* START Source document *

There is a plethora of tools on the market that claim to tackle any and all cyber security challenges that a business may face. However, an effective cyber operational resilience strategy requires tools, people and processes to work in harmony. This enables risks to be categorised, prioritised, and acted upon as quickly as possible to disrupt malicious activities and protect critical processes, data and operations. 

Organisations face many challenges when it comes to cyber security depending on (amongst other things) their security maturity, regulation, investment, risk tolerance and industry. Organisations must now secure a multitude of assets including, but not limited to, physical systems; cloud and on-premise infrastructure; people and identities; and converged IT/OT systems – a broad attack surface to manage and protect. 

The case for consolidation and interconnectivity 

Security threats don’t discriminate based on the size of your business: companies of all sizes face security threats. Increasingly, SMBs are leveraging similar technologies and services to enterprises, meaning their attack surfaces are similar. According to Verizon’s 2021 Data Breach Investigation Report, 46% of cyber breaches impacted businesses with fewer than 1000 employees. Additionally, a recent study by Checkpoint (Checkpoint 2024 Predictions, CISO Insights) shows that small businesses have, on average, 20 cyber security point solutions, rising to over 100 for enterprises. Therefore the need to have cyber security tools is well understood. However, perhaps they are not operating as effectively as they could be within an organisation’s integrated people, process and technology resilience arsenal.

* END Source document *

Rewrite the cyber security text from "Security threats don’t" up to and including "technology resilience arsenal.", replacing "SMBs" with "smaller firms".

* START Given material *

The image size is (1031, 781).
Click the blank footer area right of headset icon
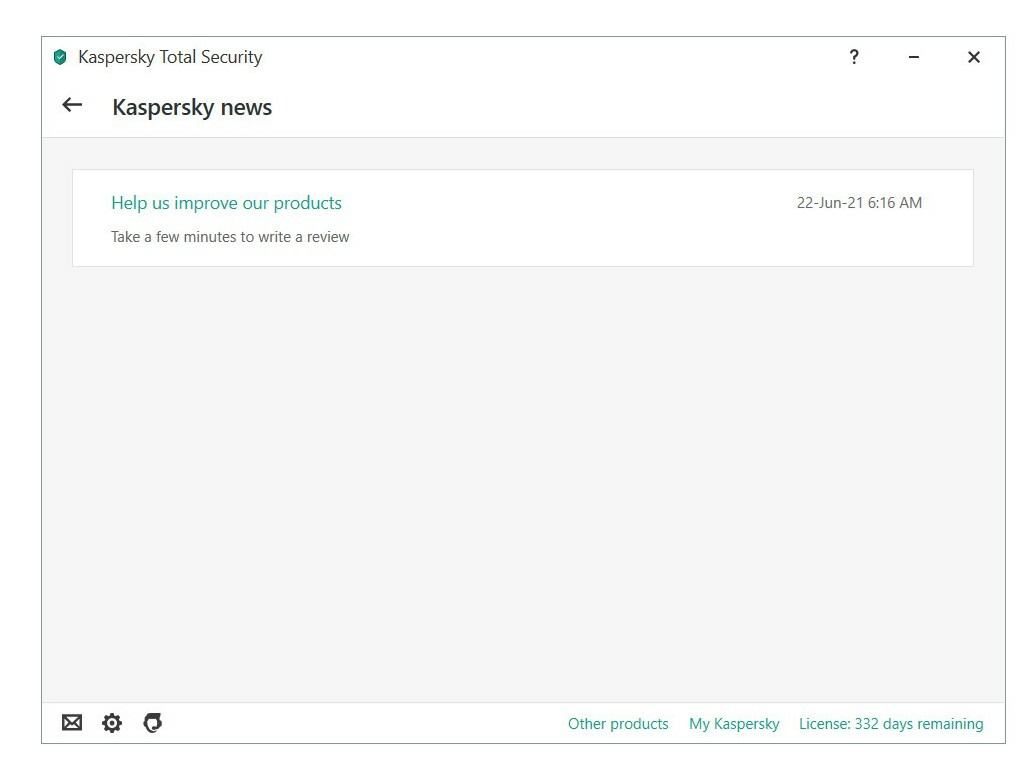362,723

* END Given material *

Solution to the exercise:
Security threats don’t discriminate based on the size of your business: companies of all sizes face security threats. Increasingly, smaller firms are leveraging similar technologies and services to enterprises, meaning their attack surfaces are similar. According to Verizon’s 2021 Data Breach Investigation Report, 46% of cyber breaches impacted businesses with fewer than 1000 employees. Additionally, a recent study by Checkpoint (Checkpoint 2024 Predictions, CISO Insights) shows that small businesses have, on average, 20 cyber security point solutions, rising to over 100 for enterprises. Therefore the need to have cyber security tools is well understood. However, perhaps they are not operating as effectively as they could be within an organisation’s integrated people, process and technology resilience arsenal.